Set exercise: Rewrite all of the records below, replacing every "Instruction" with "Command" and leaving everything else unchanged.

Data for this task:
★ ★ ★ ★ ★

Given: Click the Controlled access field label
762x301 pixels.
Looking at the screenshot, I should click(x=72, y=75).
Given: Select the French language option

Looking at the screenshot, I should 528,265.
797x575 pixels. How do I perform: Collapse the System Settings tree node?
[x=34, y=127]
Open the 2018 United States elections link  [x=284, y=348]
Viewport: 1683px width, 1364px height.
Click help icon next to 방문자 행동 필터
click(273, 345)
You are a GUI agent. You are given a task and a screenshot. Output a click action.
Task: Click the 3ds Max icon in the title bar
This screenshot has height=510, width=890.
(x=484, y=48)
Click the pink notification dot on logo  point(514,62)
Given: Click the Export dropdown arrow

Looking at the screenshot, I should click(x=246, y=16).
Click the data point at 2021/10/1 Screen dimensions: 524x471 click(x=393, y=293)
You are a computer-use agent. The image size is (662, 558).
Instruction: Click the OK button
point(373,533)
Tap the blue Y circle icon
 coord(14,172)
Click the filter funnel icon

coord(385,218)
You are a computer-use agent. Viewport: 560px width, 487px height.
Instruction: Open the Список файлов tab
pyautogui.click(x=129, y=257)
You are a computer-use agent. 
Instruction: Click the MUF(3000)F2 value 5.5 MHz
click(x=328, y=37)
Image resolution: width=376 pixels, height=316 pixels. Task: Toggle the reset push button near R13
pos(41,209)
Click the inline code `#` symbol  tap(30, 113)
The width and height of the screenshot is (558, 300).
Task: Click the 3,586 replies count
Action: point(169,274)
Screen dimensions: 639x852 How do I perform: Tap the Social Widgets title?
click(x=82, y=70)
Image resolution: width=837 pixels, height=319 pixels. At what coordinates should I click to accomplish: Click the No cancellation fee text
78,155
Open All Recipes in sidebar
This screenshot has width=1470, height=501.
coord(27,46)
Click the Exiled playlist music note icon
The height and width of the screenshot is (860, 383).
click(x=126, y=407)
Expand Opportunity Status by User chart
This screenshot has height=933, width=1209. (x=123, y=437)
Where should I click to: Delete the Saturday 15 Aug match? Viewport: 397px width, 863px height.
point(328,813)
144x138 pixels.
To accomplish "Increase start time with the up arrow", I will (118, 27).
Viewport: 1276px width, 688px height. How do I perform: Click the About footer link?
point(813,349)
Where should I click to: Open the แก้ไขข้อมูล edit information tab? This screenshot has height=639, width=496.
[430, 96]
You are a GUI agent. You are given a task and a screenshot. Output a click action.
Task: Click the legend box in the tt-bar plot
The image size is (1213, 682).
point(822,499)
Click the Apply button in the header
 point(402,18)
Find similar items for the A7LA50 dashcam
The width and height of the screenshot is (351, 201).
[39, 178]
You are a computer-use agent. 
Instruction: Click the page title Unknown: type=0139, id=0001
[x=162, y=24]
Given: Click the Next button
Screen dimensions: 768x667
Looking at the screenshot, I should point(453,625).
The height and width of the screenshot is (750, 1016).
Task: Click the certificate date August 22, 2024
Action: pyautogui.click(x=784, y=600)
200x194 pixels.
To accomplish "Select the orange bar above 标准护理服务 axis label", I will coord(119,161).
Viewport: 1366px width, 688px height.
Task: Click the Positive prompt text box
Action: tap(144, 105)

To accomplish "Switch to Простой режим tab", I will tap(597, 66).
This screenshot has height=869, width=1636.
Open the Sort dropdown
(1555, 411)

★ ★ ★ ★ ★

Exercise answer:
Given: Click the Controlled access field label
762x301 pixels.
Looking at the screenshot, I should click(x=72, y=75).
Given: Select the French language option

Looking at the screenshot, I should 528,265.
797x575 pixels. How do I perform: Collapse the System Settings tree node?
[x=34, y=127]
Open the 2018 United States elections link  [x=284, y=348]
Viewport: 1683px width, 1364px height.
Click help icon next to 방문자 행동 필터
click(273, 345)
You are a GUI agent. You are given a task and a screenshot. Output a click action.
Task: Click the 3ds Max icon in the title bar
This screenshot has height=510, width=890.
(x=484, y=48)
Click the pink notification dot on logo  point(514,62)
Given: Click the Export dropdown arrow

Looking at the screenshot, I should click(x=246, y=16).
Click the data point at 2021/10/1 Screen dimensions: 524x471 click(x=393, y=293)
You are a computer-use agent. The image size is (662, 558).
Command: Click the OK button
point(373,533)
Tap the blue Y circle icon
 coord(14,172)
Click the filter funnel icon

coord(385,218)
You are a computer-use agent. Viewport: 560px width, 487px height.
Command: Open the Список файлов tab
pyautogui.click(x=129, y=257)
You are a computer-use agent. 
Command: Click the MUF(3000)F2 value 5.5 MHz
click(x=328, y=37)
Image resolution: width=376 pixels, height=316 pixels. Task: Toggle the reset push button near R13
pos(41,209)
Click the inline code `#` symbol  tap(30, 113)
The width and height of the screenshot is (558, 300).
Task: Click the 3,586 replies count
Action: point(169,274)
Screen dimensions: 639x852 How do I perform: Tap the Social Widgets title?
click(x=82, y=70)
Image resolution: width=837 pixels, height=319 pixels. At what coordinates should I click to accomplish: Click the No cancellation fee text
78,155
Open All Recipes in sidebar
This screenshot has width=1470, height=501.
coord(27,46)
Click the Exiled playlist music note icon
The height and width of the screenshot is (860, 383).
click(x=126, y=407)
Expand Opportunity Status by User chart
This screenshot has height=933, width=1209. (x=123, y=437)
Where should I click to: Delete the Saturday 15 Aug match? Viewport: 397px width, 863px height.
point(328,813)
144x138 pixels.
To accomplish "Increase start time with the up arrow", I will (118, 27).
Viewport: 1276px width, 688px height. How do I perform: Click the About footer link?
point(813,349)
Where should I click to: Open the แก้ไขข้อมูล edit information tab? This screenshot has height=639, width=496.
[430, 96]
You are a GUI agent. You are given a task and a screenshot. Output a click action.
Task: Click the legend box in the tt-bar plot
The image size is (1213, 682).
point(822,499)
Click the Apply button in the header
 point(402,18)
Find similar items for the A7LA50 dashcam
The width and height of the screenshot is (351, 201).
[39, 178]
You are a computer-use agent. 
Command: Click the page title Unknown: type=0139, id=0001
[x=162, y=24]
Given: Click the Next button
Screen dimensions: 768x667
Looking at the screenshot, I should point(453,625).
The height and width of the screenshot is (750, 1016).
Task: Click the certificate date August 22, 2024
Action: pyautogui.click(x=784, y=600)
200x194 pixels.
To accomplish "Select the orange bar above 标准护理服务 axis label", I will coord(119,161).
Viewport: 1366px width, 688px height.
Task: Click the Positive prompt text box
Action: tap(144, 105)

To accomplish "Switch to Простой режим tab", I will tap(597, 66).
This screenshot has height=869, width=1636.
Open the Sort dropdown
(1555, 411)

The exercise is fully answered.